Académie royale de Médecine de Belgique


Résumé de Frédéric Baron

(Séance du 29 janvier 2011)



par F. BARON (U.Lg.), invité.      

Allogeneic hematopoietic cell transplantation (HCT) following myeloablative (conventional) conditioning regimen is associated with a high incidence of transplant-related morbidity and mortality, limiting its use to younger patients without medical co-morbidities. Unfortunately, median patient age at the time of diagnosis of leukemia, multiple myeloma or non-hodgkin lymphoma ranges from 60 to 70 years. Over the past few years, it has become more and more evident that alloreactivity of donor immunocompetent cells present in the graft against the host tumor plays a major role in eradicating malignancies after allogeneic HCT (graft-versus-tumor effects). Based on these observations, several groups of investigators have developed nonmyeloablative conditioning regimens allowing the use of allogeneic HCT in older patients, and those with co-morbidities. These approaches rely nearly exclusively on graft-versus-tumor effects for tumor eradication.
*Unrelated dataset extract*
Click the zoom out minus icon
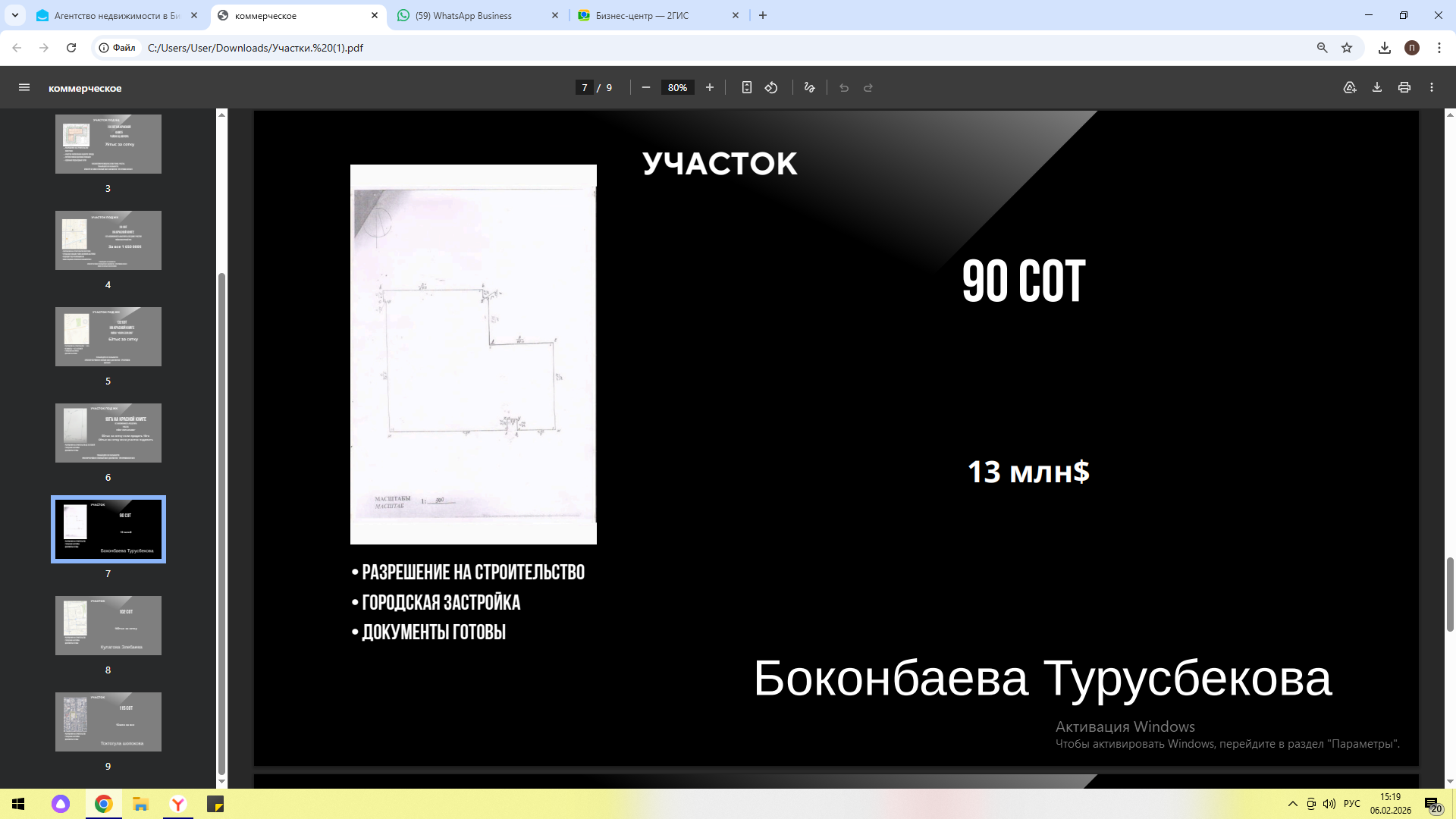 pos(646,88)
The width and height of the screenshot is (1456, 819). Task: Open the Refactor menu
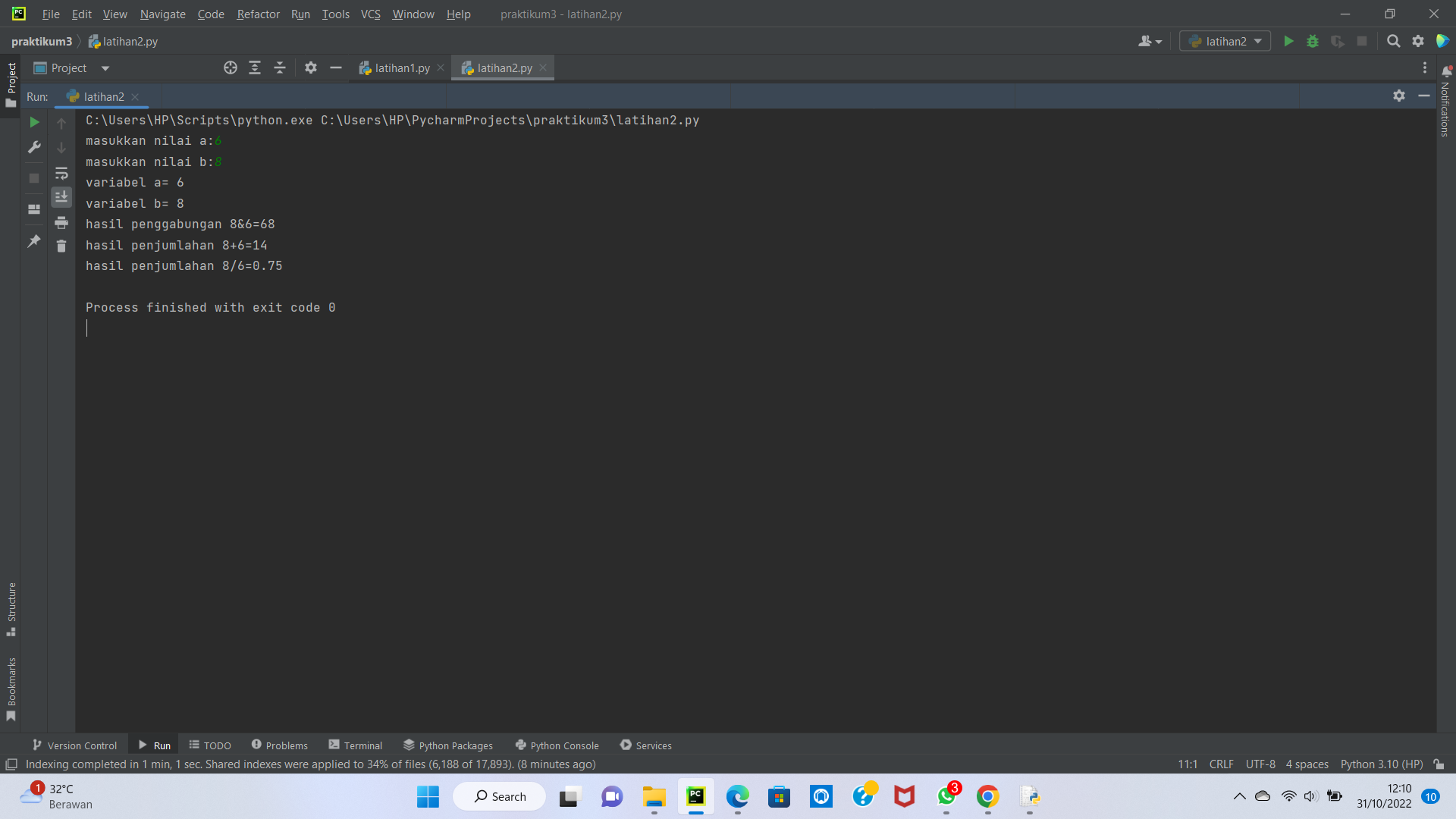point(258,14)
The Seattle team has developed an original nonmyeloablative regimen consisting of low-dose total body irradiation (TBI, 2 Gy), preceded in some patients by fludarabine (90 mg/m²), and followed by immunosuppression with mycophenolate mofetil (MMF) and cyclosporine (CSP) or tacrolimus. This approach has been used in patients who were deemed too old or sick to tolerate conventional high-dose HCT regimens, and who had a HLA-matched related or a 9/10 or 10/10 HLA-allele-matched unrelated donor. Toxicities were relatively mild, and a majority of patients could be transplanted in the ambulatory care setting. Further, complete responses have been achieved in 40-50% of patients with measurable disease at HCT.